## What is expected
Rewrite the rows from the beginning through the line containing "click(123, 545)", inclusive, with "screenshot" changed to "image" and everything else left as it stands. Omit the pictures from your answer.
# Materials provided start
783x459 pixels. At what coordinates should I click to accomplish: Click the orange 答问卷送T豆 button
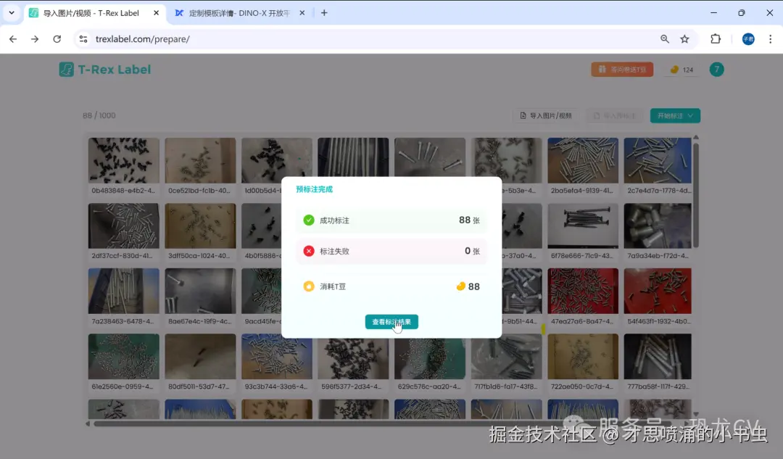[x=622, y=69]
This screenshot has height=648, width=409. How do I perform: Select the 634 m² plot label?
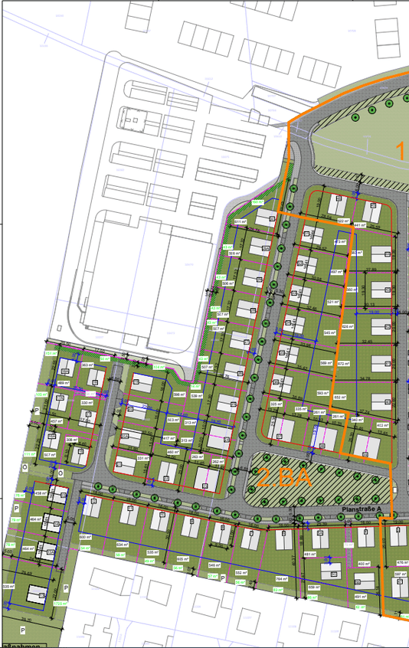click(123, 545)
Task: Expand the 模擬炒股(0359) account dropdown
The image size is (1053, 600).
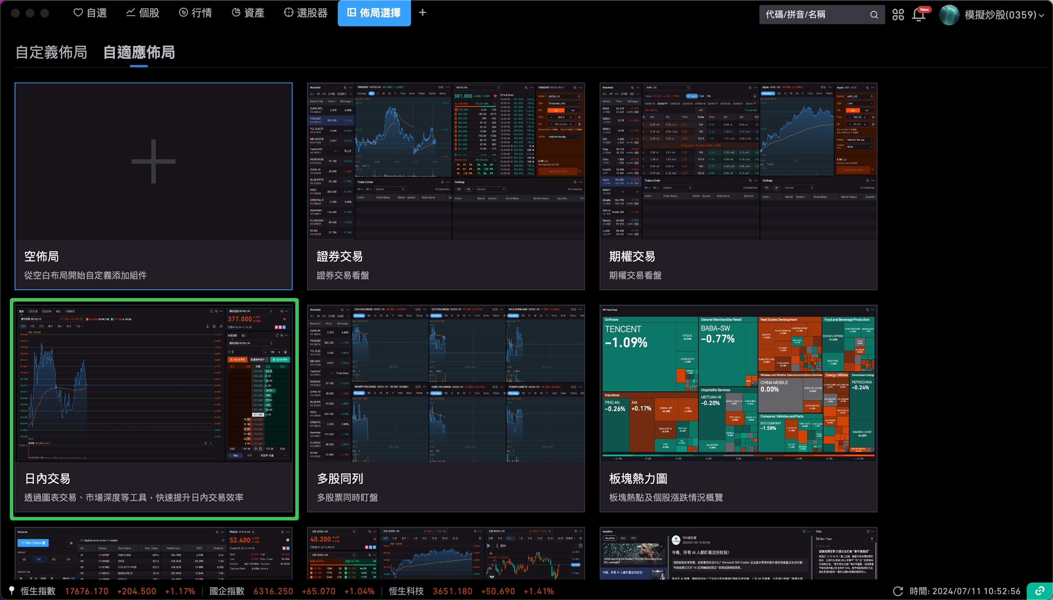Action: pyautogui.click(x=1041, y=16)
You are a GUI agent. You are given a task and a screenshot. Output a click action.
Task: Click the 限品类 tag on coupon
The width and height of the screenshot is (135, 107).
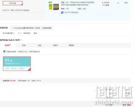(14, 68)
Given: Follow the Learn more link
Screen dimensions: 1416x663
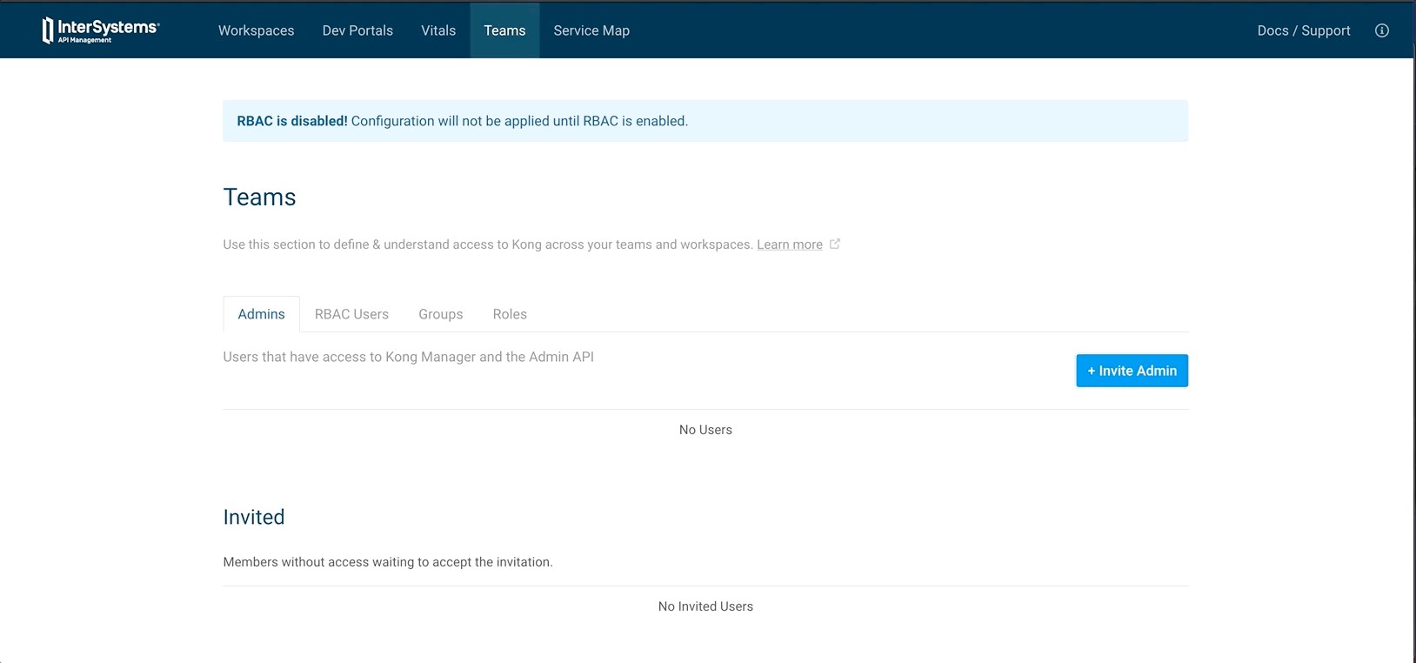Looking at the screenshot, I should pos(789,244).
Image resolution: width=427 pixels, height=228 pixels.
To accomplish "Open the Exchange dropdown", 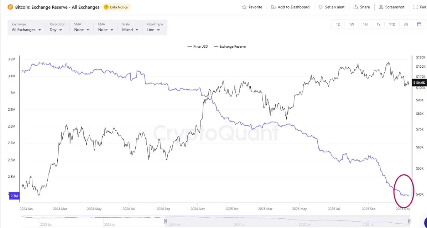I will (x=26, y=30).
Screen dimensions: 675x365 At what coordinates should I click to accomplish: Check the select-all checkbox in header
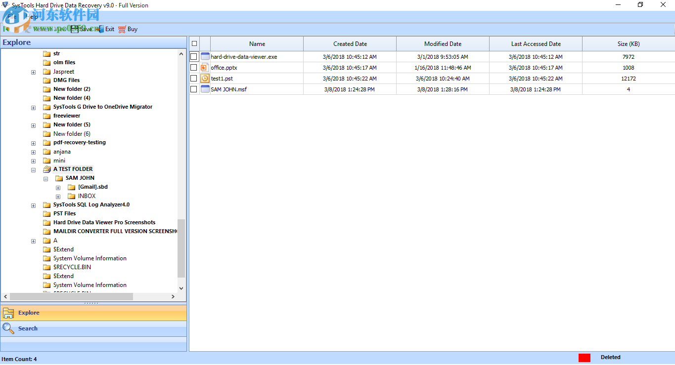194,43
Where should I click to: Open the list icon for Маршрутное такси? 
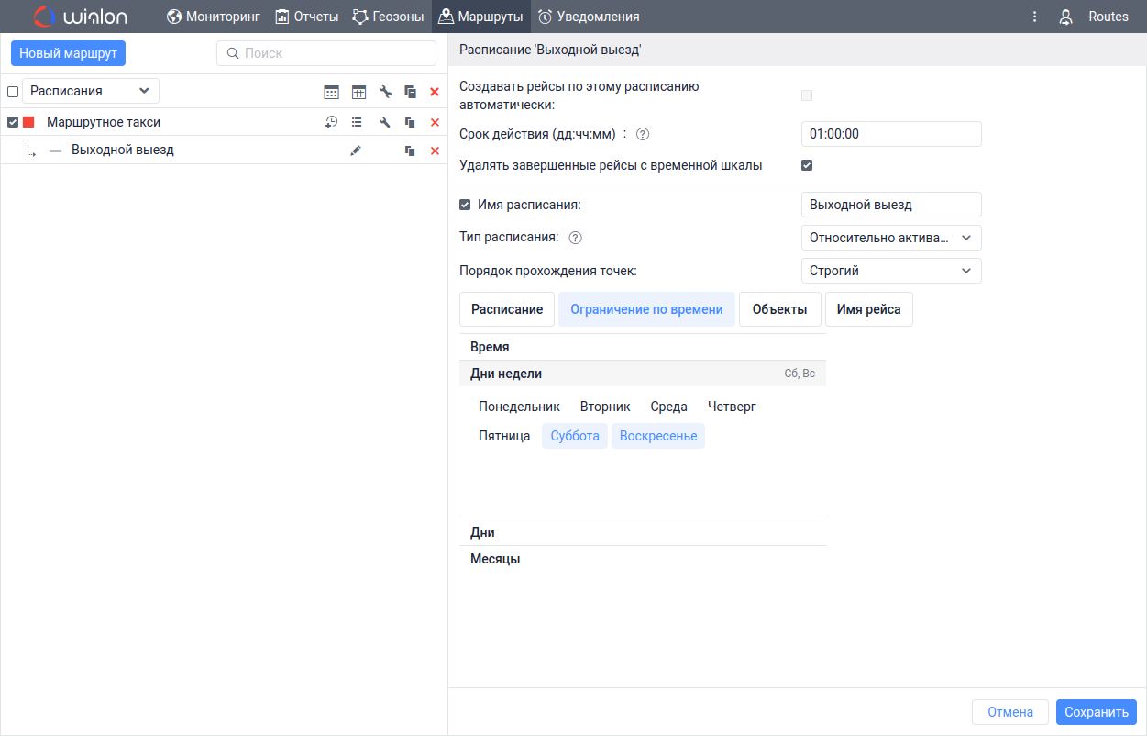(357, 122)
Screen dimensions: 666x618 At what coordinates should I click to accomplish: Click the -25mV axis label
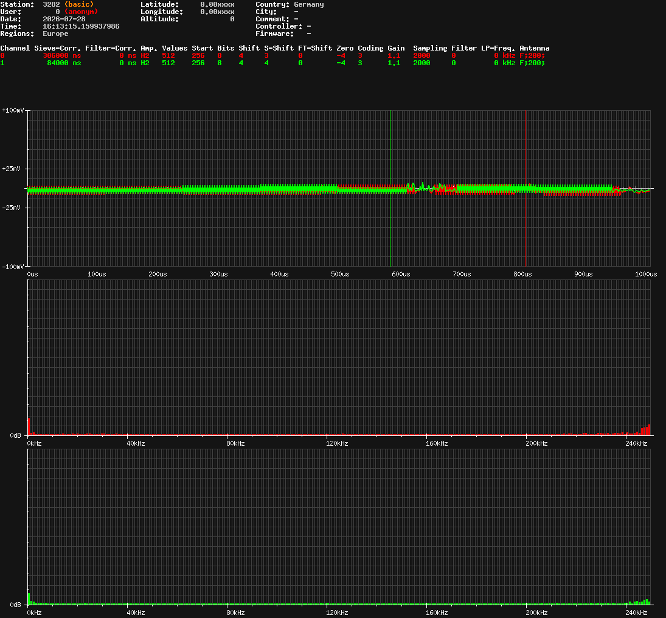pos(11,208)
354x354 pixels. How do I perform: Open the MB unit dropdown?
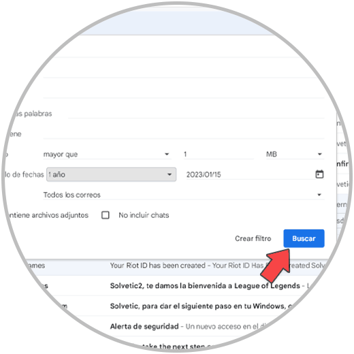295,155
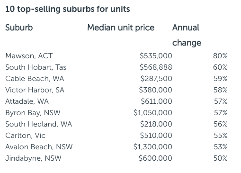Click the Victor Harbor, SA suburb
The image size is (241, 173).
coord(35,90)
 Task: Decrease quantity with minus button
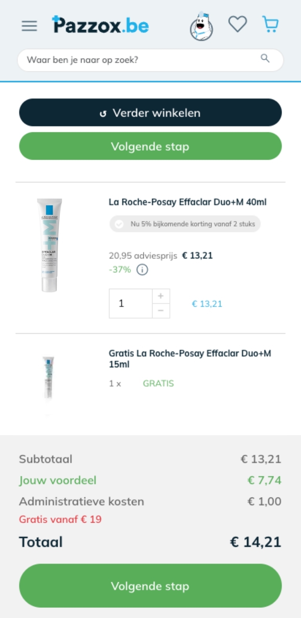[x=161, y=310]
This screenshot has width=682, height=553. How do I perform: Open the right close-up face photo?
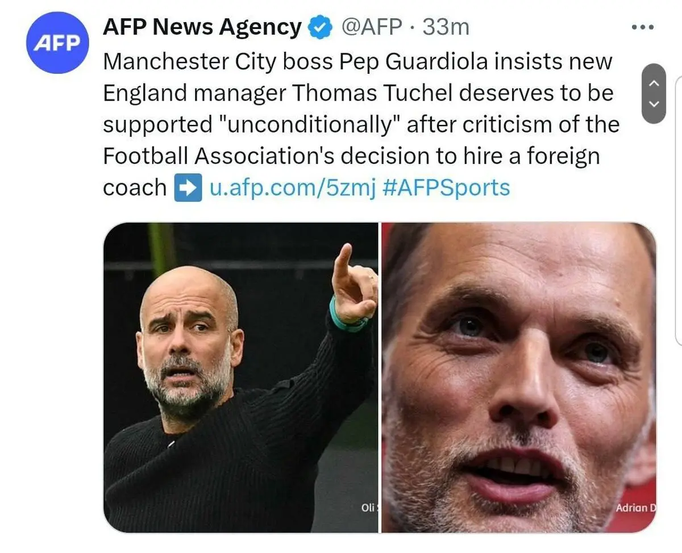(519, 378)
# Materials provided end
## Complete output
783x459 pixels. At what coordinates should I click to accomplish: Click the orange 答问卷送T豆 button
[x=622, y=69]
This image has height=648, width=409. How do I perform: Select the 634 m² plot label?
click(123, 545)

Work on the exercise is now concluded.